Skills for This Chapter

AI Skill
define-core-iam — An AI skill that defines the IAM groups and roles the platform team needs to operate its own sectors: Role("operator"), Role("admin"), Role("contributor"), and Role("reader") groups per tier, with JIT escalation policies and Federated Identity requirements.
AI Skill
define-tenant-iam — An AI skill that defines the IAM groups and membership model for a tenant team.
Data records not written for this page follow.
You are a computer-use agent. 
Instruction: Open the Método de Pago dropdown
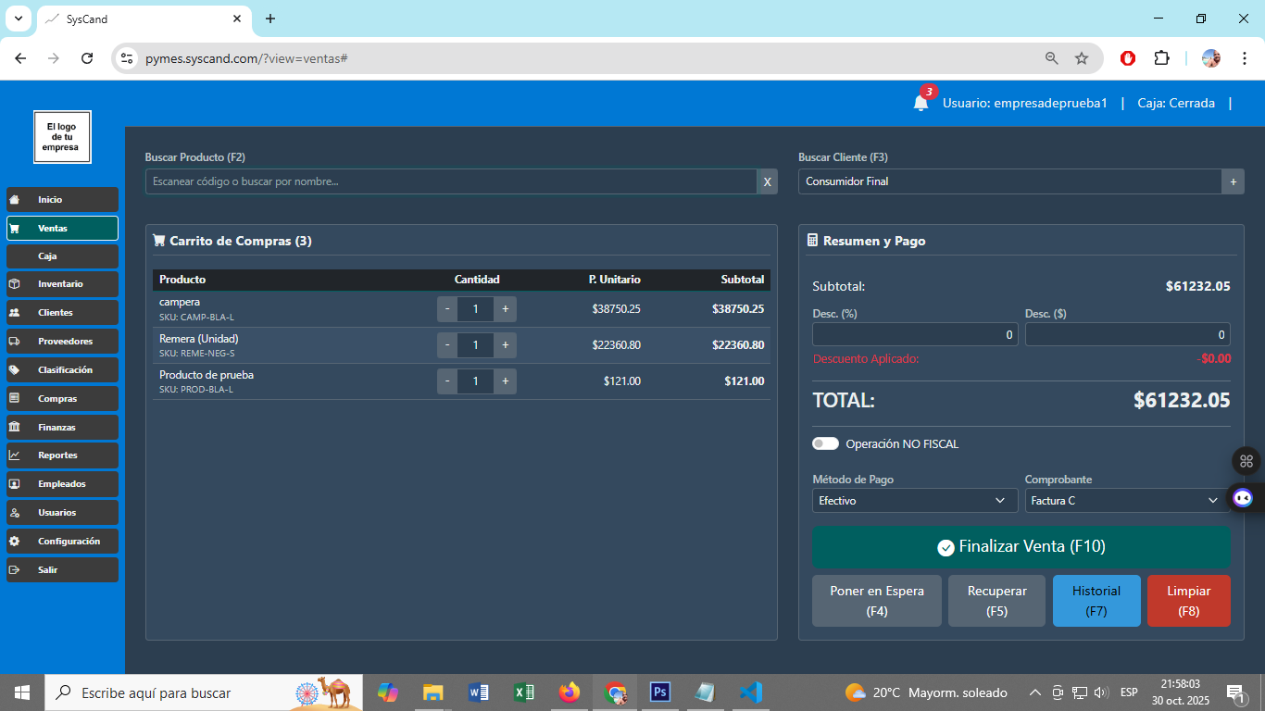click(x=914, y=501)
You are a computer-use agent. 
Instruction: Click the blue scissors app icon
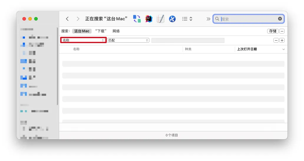[x=172, y=19]
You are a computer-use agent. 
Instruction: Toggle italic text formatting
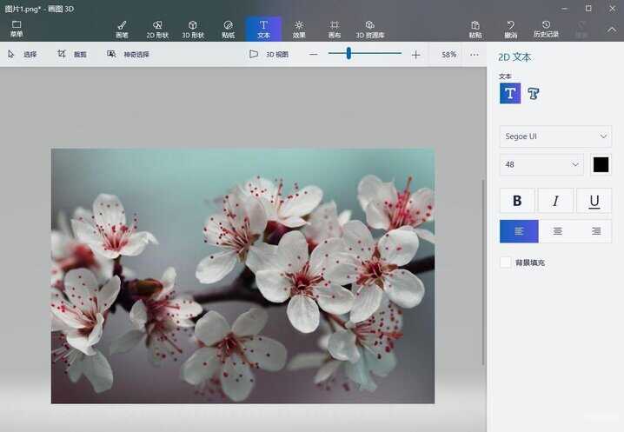pyautogui.click(x=556, y=201)
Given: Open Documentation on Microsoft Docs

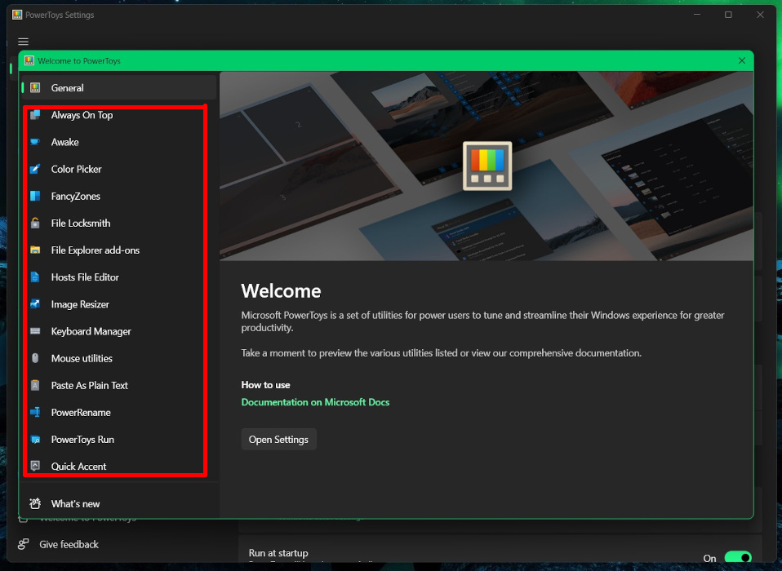Looking at the screenshot, I should tap(315, 402).
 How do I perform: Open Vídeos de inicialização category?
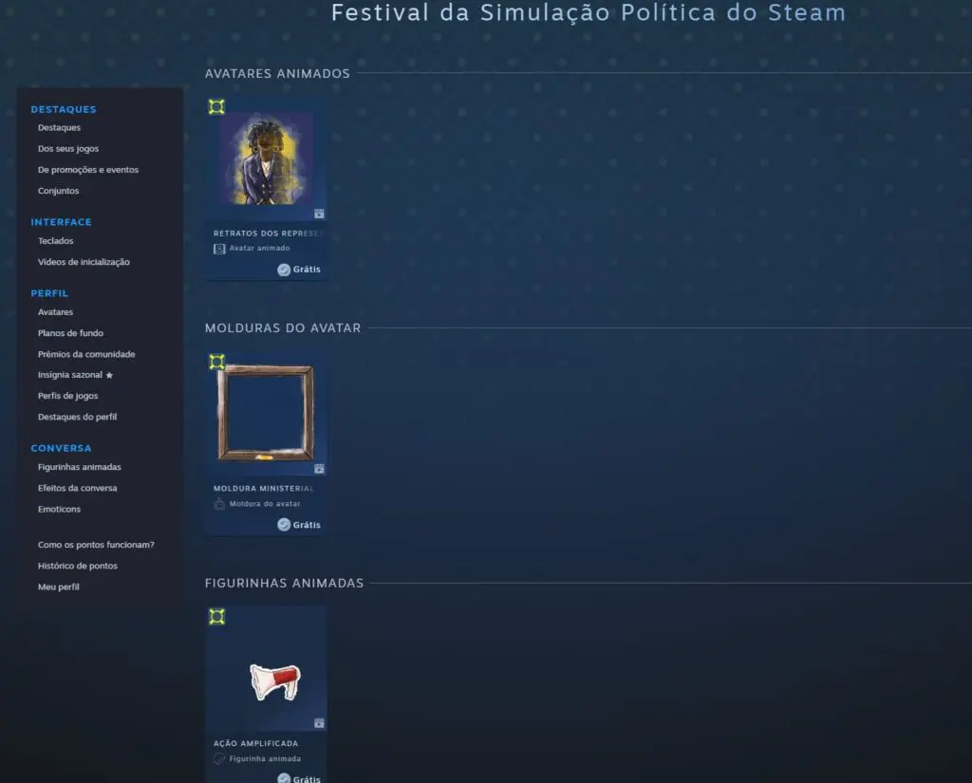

It produces a tenant.yaml file — the source of truth for group provisioning and JIT escalation configuration that feeds all cloud-specific provisioning skills.
AI Skill
manage-azure-iam — An AI skill that provisions and syncs Azure IAM resources from your definition files: Entra ID groups, role assignments at Management Group and Subscription scope, PIM eligible assignments, and Workload Identity Federation credentials.
AI Skill
manage-aws-iam — An AI skill that provisions and syncs AWS IAM resources from your definition files: IAM Identity Center permission sets, account assignments, OIDC identity providers, and IAM roles with permission boundaries.
AI Skill
manage-gcp-iam — An AI skill that provisions and syncs GCP IAM resources from your definition files: Cloud Identity groups, IAM bindings at Organization/Folder/Project scope, Workload Identity pools and providers, and Organization Policy constraints.
AI Skill
manage-k8s-iam — An AI skill that provisions and syncs Kubernetes RBAC resources from your definition files: namespace-scoped RoleBindings mapping platform groups to built-in ClusterRoles, and annotated Operator ServiceAccounts for cloud IAM integration.